Even the Federal Reserve is sounding the alarm, putting out a video in February of this year to raise awareness of synthetic fraud’s threat.

Synthetic identity fraud occurs when malicious actors use stolen and fabricated identity information to make a fake identity that tricks systems into thinking they are real. Areas we see synthetic fraud pop up in are varied: suspicious auto loan applications, Buy Now, Pay Later fraud, and refund fraud are just a few where synthetic identities can bilk unprepared organizations out of thousands of millions of dollars, and they’re all on the rise. Those auto loan applications are up 260%, and Buy Now, Pay Later increased 66% between 2020 and 2021.

Part of what makes synthetic identity fraud hard to combat is how difficult it is to pinpoint the perpetrator. Investigators can waste time chasing down what might be a random stolen social security number from the internet, or a made-up name, a randomly-inputted address, or some other lead, and find nothing–giving the fraudster more time to put distance between themselves and the act and cover up their tracks. It can feel like chasing a phantom, and it is almost always impossible to track down the guilty party after the money has already been stolen.

The financial losses businesses see from synthetic identity fraud aren’t the only thing to be worried about. Because of the elusiveness of the perpetrator, these money-making schemes naturally are favored by those involved in drug and sex trafficking. These profits have also been tied to terrorist activities. 

Children’s profiles are a fruitful data source for bad actors perpetrating synthetic identity fraud.  Most U.S. parents apply for their newborn’s social security number while still in the hospital. This is required in some cases to receive health benefits, to start a savings account, and other related benefits. Most parents create this number and then neglect to do anything with it for years, giving fraudsters the perfect opportunity to utilize the identity without detection.

School databases and children’s social media accounts have also been hacked, leading to 1.25 million stolen child identities in 2020. This often provides updated city/state records to match a legitimate social security number, and from there, the bad actor starts to fabricate the rest of the identity profile. The legitimacy of such records is what helps the bad actors perpetrate the crime. The effects of some of these hacks might not be felt fully for years, for example, when the child grows up and finds out, when they apply for a credit card, that their identity was stolen. Bad actors may even reinforce their digital “legend” by signing up for and paying legitimate bills such as utilities or securing a pay-as-you-go phone number. All of this makes the bad actor seem legitimate to an unsuspecting business. 

Given how difficult it is to bring perpetrators to justice, the burden now falls on fraud prevention specialists to keep synthetic identity fraud from happening in the first place. As the saying goes, an ounce of prevention is worth a pound of cure.

And the good news is, while it’s not easy, it is possible to foil these fraudsters before they can get into financial and payments systems and do real damage. The key is to stop them at the gate or the point of account creation, and historical identity intelligence is an essential tool you can utilize to make that happen. Not just any data, though. Real-time data – the kind you can use to verify identities on the fly. Not data that’s probably already out there on the web and has been for a while, what we would call “stagnant” data and is, in many cases, widely available to bad actors on the dark web due to previous data breaches.  

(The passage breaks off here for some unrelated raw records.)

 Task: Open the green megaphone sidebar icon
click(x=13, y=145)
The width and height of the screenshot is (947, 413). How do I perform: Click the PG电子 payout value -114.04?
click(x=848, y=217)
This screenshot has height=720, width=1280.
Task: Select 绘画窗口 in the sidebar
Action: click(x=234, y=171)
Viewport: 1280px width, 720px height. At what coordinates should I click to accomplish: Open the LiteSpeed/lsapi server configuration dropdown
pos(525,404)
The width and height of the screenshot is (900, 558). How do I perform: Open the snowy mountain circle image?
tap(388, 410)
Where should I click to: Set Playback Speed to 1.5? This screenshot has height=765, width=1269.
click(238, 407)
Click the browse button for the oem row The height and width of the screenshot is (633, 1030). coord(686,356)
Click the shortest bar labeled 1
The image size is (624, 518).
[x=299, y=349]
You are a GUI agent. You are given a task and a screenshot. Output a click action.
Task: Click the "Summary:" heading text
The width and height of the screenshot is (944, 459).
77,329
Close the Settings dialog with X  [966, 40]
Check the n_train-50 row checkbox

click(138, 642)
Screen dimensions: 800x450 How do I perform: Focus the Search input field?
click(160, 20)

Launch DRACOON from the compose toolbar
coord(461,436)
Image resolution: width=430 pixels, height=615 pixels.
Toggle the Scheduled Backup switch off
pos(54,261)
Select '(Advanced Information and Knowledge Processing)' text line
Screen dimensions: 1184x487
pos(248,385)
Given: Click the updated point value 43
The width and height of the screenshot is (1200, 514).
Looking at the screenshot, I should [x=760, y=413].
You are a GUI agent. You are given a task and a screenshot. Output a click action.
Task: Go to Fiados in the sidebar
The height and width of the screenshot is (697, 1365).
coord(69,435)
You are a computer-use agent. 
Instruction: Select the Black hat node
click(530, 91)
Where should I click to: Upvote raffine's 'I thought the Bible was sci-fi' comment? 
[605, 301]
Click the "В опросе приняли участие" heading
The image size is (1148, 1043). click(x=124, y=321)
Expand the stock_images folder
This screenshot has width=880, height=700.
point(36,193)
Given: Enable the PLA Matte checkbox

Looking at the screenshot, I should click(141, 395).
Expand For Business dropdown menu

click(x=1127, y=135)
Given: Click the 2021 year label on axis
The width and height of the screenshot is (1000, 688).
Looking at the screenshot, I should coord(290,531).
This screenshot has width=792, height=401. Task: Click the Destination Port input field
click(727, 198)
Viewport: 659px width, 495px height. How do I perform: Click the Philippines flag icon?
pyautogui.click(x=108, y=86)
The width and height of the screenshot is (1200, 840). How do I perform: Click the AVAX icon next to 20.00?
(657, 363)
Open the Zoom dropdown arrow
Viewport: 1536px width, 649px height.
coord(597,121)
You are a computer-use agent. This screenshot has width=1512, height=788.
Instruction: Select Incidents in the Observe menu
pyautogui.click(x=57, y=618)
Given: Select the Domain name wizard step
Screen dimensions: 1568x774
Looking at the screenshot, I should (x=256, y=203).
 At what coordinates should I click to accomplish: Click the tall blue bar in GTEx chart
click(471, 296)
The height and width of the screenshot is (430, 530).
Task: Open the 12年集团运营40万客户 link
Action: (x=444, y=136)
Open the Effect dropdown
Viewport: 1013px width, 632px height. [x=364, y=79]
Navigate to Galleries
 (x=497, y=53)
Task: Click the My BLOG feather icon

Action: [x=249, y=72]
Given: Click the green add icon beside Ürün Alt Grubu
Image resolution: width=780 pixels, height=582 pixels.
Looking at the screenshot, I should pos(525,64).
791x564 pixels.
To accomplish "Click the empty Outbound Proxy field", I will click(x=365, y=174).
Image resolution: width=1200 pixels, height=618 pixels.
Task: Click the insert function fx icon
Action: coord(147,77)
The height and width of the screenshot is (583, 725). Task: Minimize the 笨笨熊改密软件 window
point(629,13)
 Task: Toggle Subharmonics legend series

Identity checks at the point of registration are among the most effective methods to keep synthetic identities out of your system. And when it’s done well, it happens so fast and automatically that it puts little to no roadblocks in front of legitimate users—something that can be a concern in other areas since many security functions have the unfortunate side effect of being so cumbersome to use customers either disable them, they build a negative association with the brand, or they jump ship entirely. 

By its very nature, account creation is a potentially risky proposition for businesses. After all, the company has never seen this user before, so they have no historical insights for a customer such as; time of day/day of the week of activity, device, IP and onsite or in-app journeys, etc. Having real-time identity-backed behavioral intelligence at scale provides an element of clairvoyance to security teams to determine whether the identity registering has been acting “normally” in telemetry metrics aligned to non-fraudulent activities.  

Those cobbling together synthetic identities to trick financial and payment institutions into giving them access are a patient bunch. They take many steps to make their mashup identities seem real–they may even open bank accounts, set up utilities under the fake name, and more. They usually pay their bills on time, so who would bat an eye? But most fraudsters rely on static, stagnant data to circumvent defenses, and therein lies their weakness: the amount of time, effort, and resources they would have to invest into tricking one of these real-time data networks is massive. And while most are patient, they’re also thrifty, and when their usual tactics don’t work at your company – when you can stay a step ahead – it’s likely they’ll be on their way.